Toutes ces histoires m’ont permis de comprendre que les chemins de vie sont multiples et que la fatalité n’est que la perception de nos propres peurs. Peut-être vous sentirez l’univers vous persécuter et vous martyriser, mais souvent, cela n’est que la perception de vos doutes, vos craintes et votre confiance en vous que les épreuves de la vie ont dû effriter. Toutes ces rencontres m’ont donné de plus en plus foi au destin et à la clémence de la vie. Quelle que soit la difficulté que vous traversez, sachez que toute chose a une fin, qu’elle soit bonne ou mauvaise. Lâchez du lest, faites confiance au destin, faites-vous confiance. La vie mérite d’être vécue et non subite. Posez vos yeux sur la nature, la forêt, la mer et la montagne, vous y verrez la beauté du monde. Contemplez-le et rendez-vous compte que vous en faites partie.
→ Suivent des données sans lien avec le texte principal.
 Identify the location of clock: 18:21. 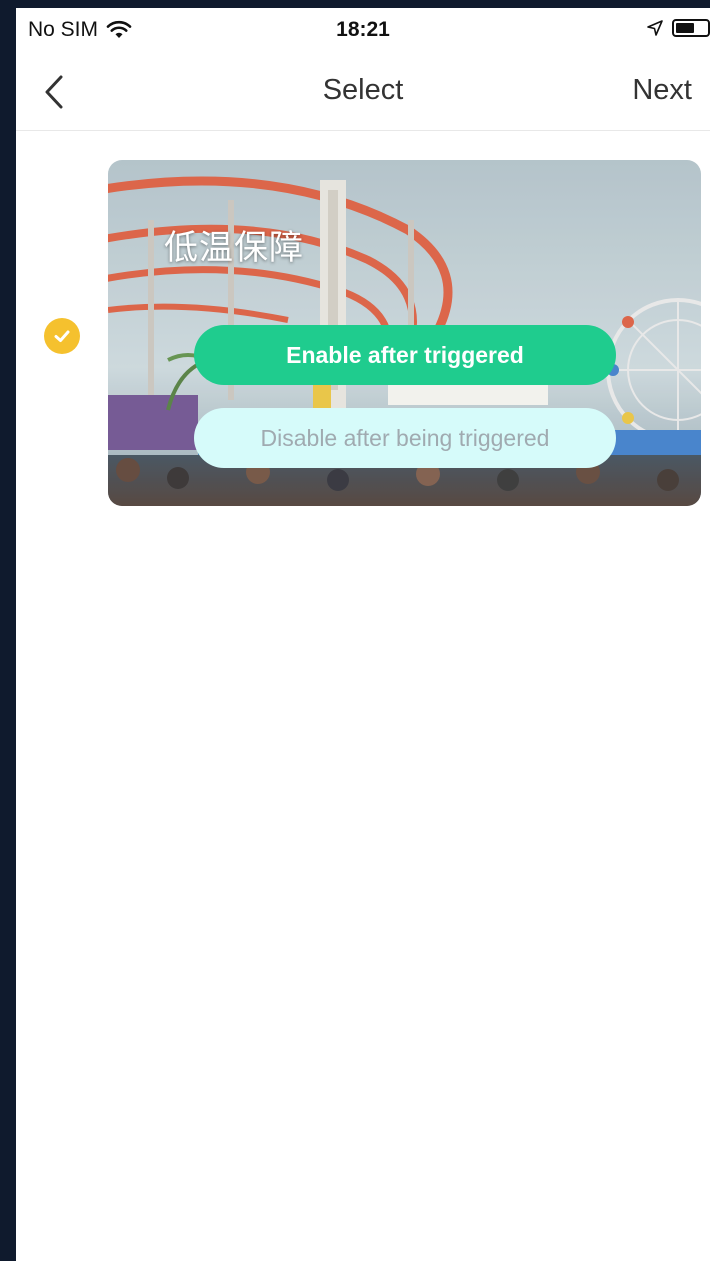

Je voudrais aussi remercier toutes les belles âmes qui ont croisé mon chemin, ou accepter de l'accueillir dans leur vie, pendant quelques minutes, quelques heures ou quelques jours. Merci à Isais, à Cuk, à Ellen, Herminia, Antonia, à Isa et à Adilson. Jamais je ne vous oublierai, vous serez toujours dans mes pensées.